Your task:
Copy the lines from the start of the records below through the line containing "You are a GUI", both included, and leave out the pictures.

[Stored dataset items]
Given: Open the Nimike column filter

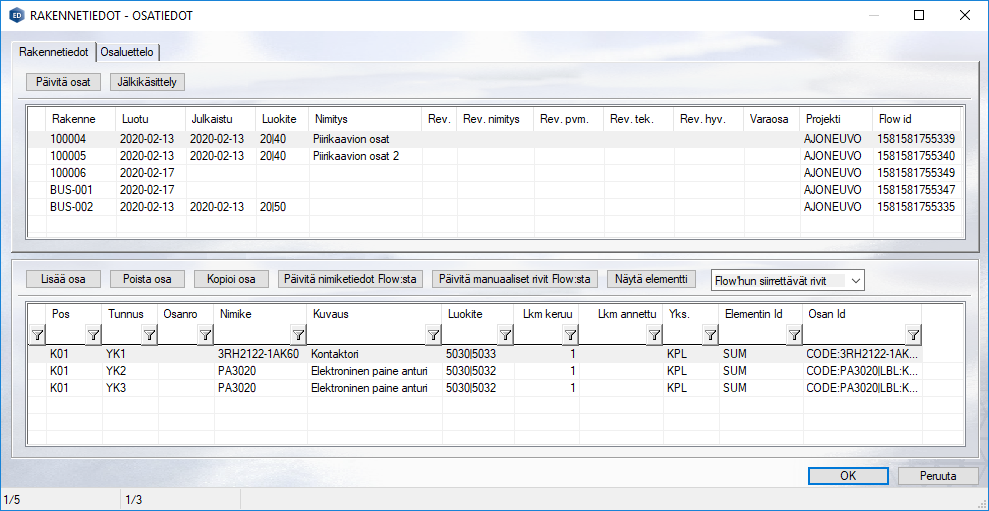Looking at the screenshot, I should point(298,335).
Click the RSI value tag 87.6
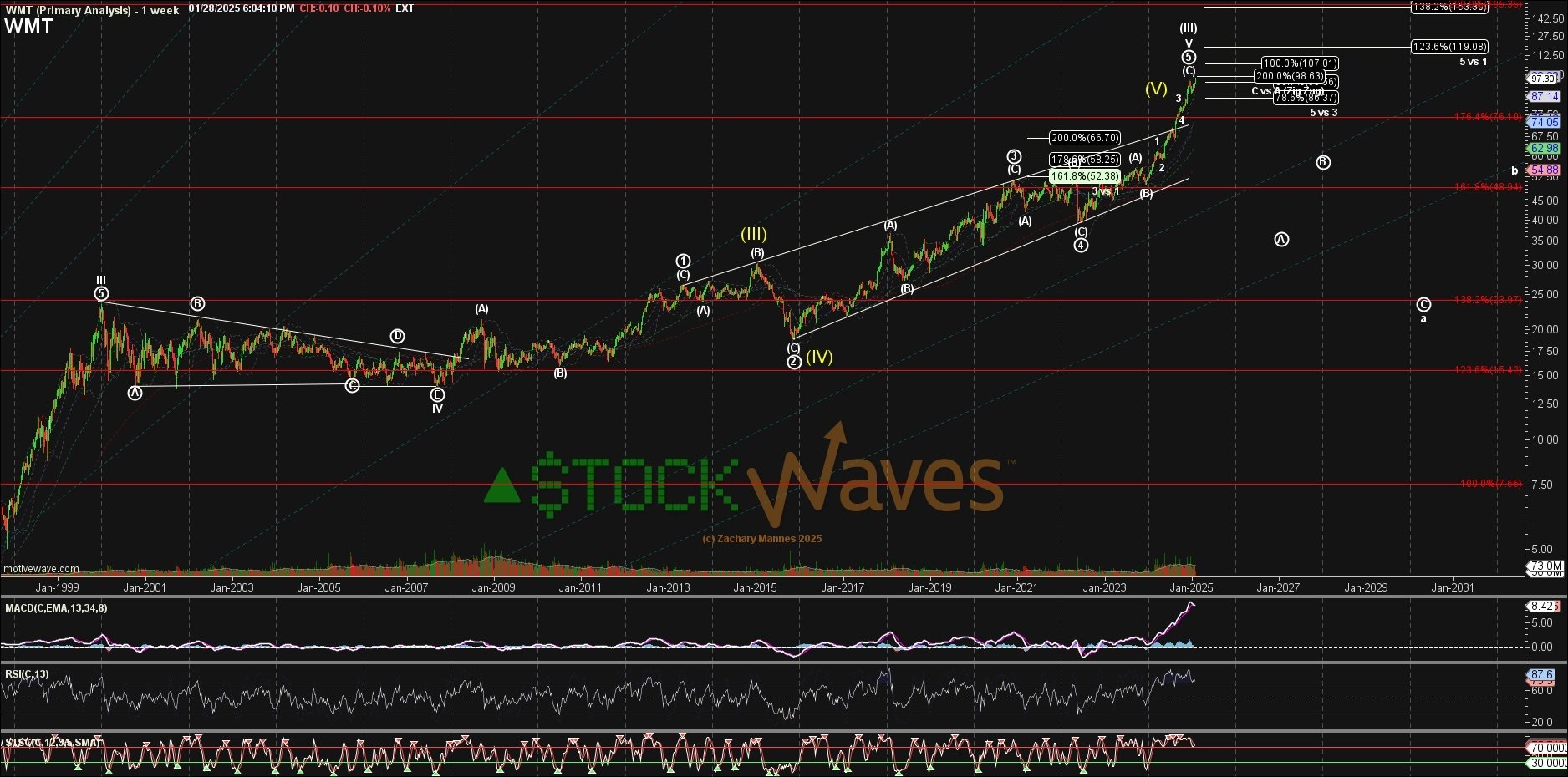The width and height of the screenshot is (1568, 777). point(1542,674)
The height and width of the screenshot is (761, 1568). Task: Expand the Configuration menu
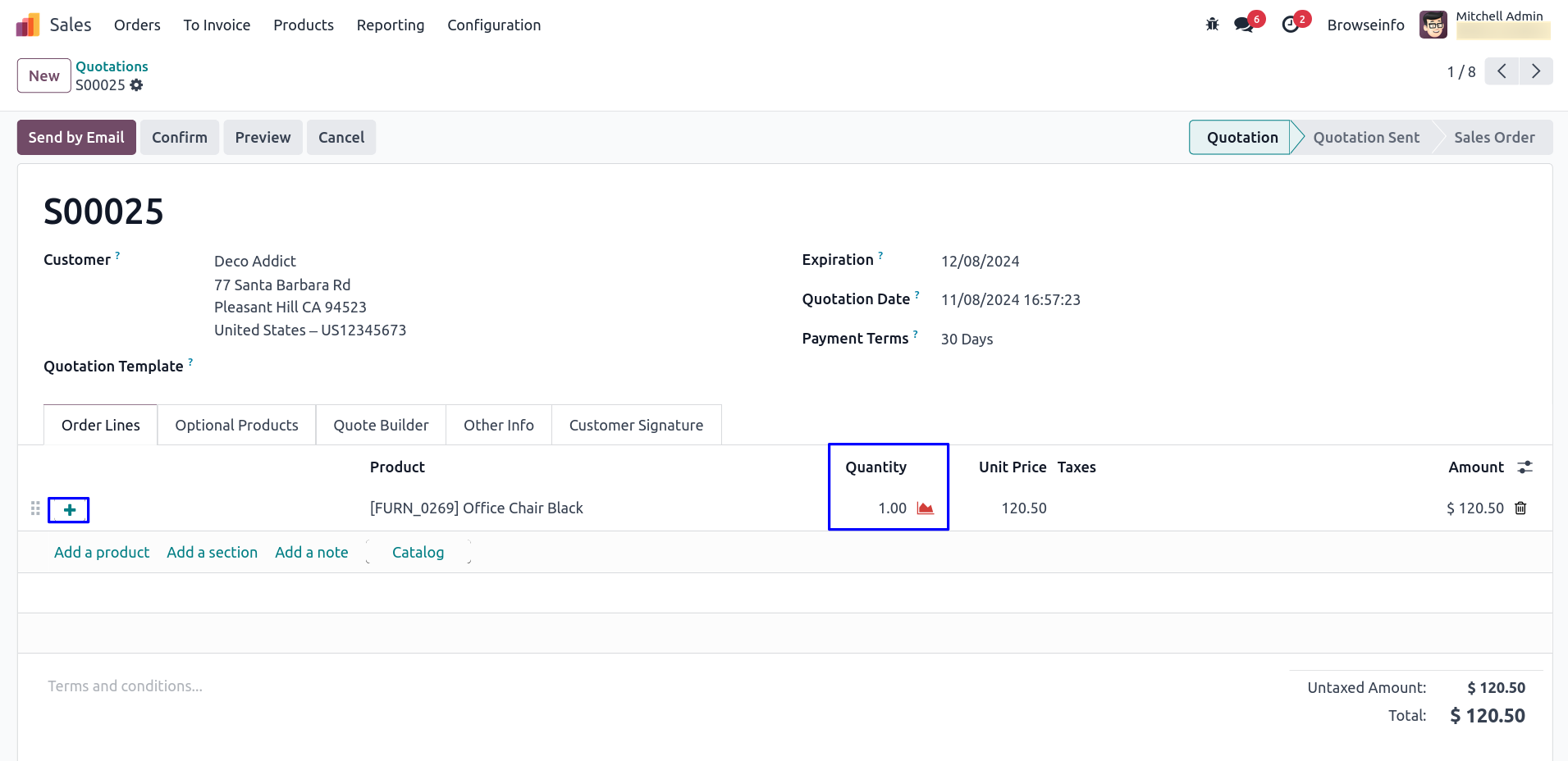click(493, 25)
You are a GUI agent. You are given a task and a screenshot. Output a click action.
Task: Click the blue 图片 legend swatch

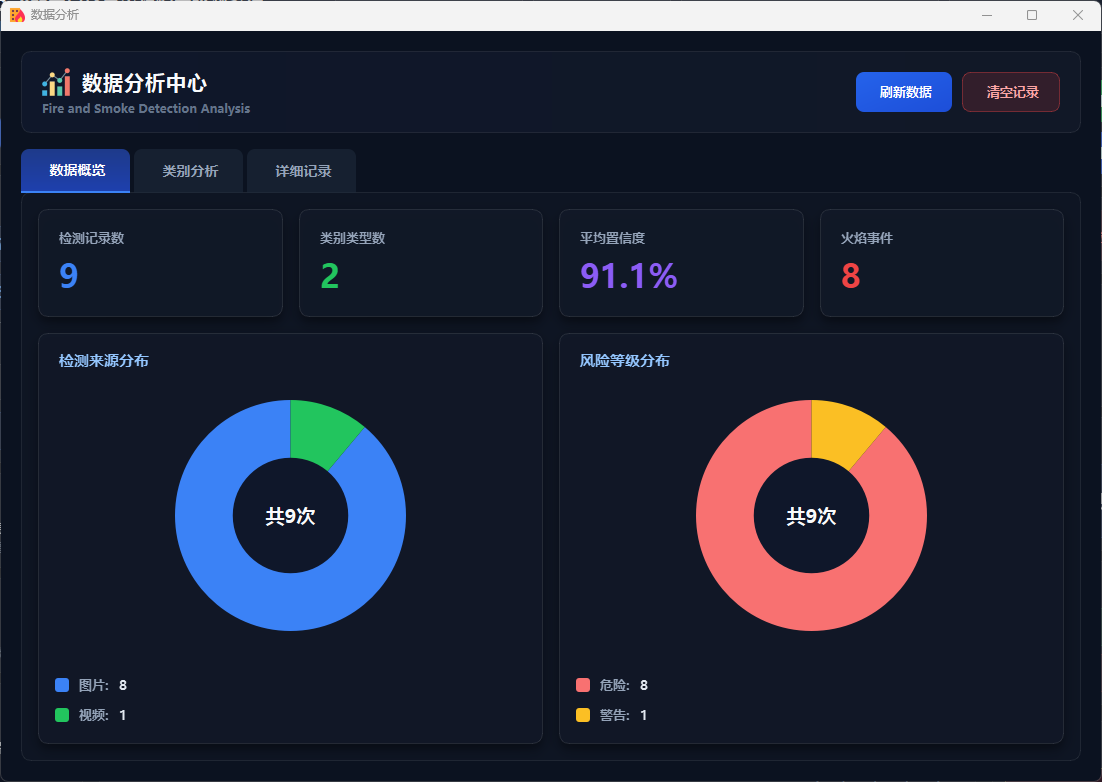click(x=62, y=685)

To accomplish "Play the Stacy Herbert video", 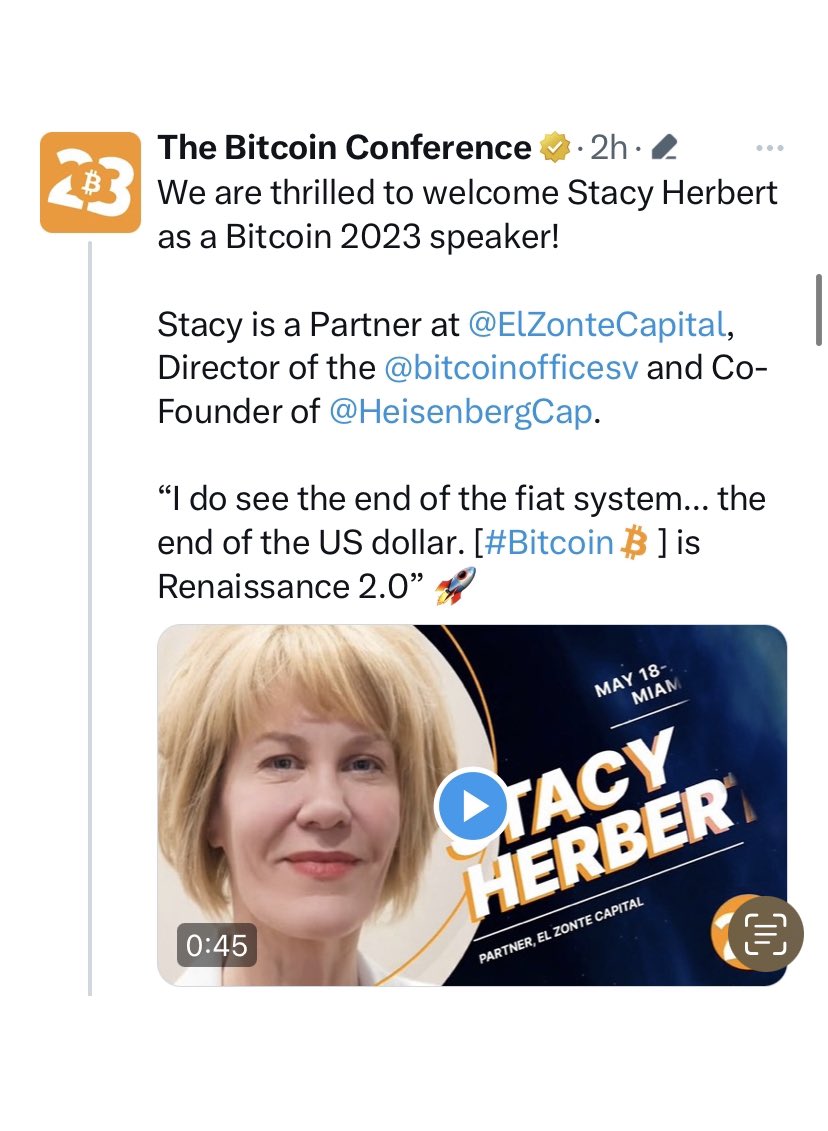I will point(472,806).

Your response:
Given: Open the Nimike column filter

Looking at the screenshot, I should point(298,335).
Click the RSI value tag 87.6
The width and height of the screenshot is (1568, 777). point(1542,674)
The height and width of the screenshot is (761, 1568). Task: Expand the Configuration menu
click(493, 25)
You are a GUI agent. You are given a task and a screenshot. Output a click action.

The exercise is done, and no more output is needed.